Information given =
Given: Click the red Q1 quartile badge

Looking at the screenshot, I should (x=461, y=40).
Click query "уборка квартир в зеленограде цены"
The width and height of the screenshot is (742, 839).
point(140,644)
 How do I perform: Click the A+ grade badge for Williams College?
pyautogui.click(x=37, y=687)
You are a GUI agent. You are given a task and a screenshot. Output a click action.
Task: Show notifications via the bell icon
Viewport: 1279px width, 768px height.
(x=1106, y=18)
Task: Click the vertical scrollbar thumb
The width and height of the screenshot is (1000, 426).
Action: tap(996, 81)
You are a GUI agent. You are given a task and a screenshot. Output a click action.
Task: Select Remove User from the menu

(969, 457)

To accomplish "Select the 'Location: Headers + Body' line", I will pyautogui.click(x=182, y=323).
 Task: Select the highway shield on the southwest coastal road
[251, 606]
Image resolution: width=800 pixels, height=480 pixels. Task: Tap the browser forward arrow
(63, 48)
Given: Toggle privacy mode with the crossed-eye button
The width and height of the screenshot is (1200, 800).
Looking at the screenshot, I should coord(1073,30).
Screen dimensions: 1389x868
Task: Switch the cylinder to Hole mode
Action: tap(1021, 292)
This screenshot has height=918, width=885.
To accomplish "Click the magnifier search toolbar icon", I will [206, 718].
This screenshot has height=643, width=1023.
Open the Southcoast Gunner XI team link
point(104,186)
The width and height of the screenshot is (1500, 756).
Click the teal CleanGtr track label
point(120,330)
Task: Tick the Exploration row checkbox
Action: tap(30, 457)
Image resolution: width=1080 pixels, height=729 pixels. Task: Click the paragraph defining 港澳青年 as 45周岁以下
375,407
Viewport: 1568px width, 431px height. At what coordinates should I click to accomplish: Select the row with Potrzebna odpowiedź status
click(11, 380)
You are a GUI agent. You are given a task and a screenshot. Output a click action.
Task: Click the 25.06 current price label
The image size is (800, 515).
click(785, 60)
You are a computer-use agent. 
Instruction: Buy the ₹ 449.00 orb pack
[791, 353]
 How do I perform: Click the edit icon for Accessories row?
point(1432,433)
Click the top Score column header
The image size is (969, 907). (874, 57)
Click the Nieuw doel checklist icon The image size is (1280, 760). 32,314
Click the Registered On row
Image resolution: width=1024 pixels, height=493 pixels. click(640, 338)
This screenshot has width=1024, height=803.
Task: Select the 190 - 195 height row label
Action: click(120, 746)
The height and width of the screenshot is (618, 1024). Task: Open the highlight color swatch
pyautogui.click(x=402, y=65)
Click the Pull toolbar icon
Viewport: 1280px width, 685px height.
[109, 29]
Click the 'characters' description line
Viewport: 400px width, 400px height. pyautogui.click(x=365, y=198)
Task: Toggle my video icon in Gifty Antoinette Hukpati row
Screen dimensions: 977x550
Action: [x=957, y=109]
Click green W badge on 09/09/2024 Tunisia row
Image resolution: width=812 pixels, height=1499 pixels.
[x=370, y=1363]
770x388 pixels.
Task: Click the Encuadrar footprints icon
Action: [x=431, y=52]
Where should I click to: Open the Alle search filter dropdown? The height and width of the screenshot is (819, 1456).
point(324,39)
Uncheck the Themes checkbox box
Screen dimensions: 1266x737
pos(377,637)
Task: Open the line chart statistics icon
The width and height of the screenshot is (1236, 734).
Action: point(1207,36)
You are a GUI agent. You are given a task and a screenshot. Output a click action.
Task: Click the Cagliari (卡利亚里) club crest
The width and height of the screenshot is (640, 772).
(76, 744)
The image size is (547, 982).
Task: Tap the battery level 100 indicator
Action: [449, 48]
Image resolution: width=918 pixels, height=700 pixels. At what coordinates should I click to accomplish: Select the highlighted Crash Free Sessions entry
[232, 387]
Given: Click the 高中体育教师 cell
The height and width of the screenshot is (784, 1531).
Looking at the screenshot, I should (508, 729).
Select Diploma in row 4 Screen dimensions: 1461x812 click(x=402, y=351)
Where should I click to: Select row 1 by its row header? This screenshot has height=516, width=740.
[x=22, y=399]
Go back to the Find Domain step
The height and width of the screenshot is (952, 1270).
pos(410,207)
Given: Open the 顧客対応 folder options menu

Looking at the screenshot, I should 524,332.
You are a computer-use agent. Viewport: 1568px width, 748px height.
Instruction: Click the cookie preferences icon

What is needed = If a line of the records above includes the word "computer", count it; state the final number with no other words.

Task output = 2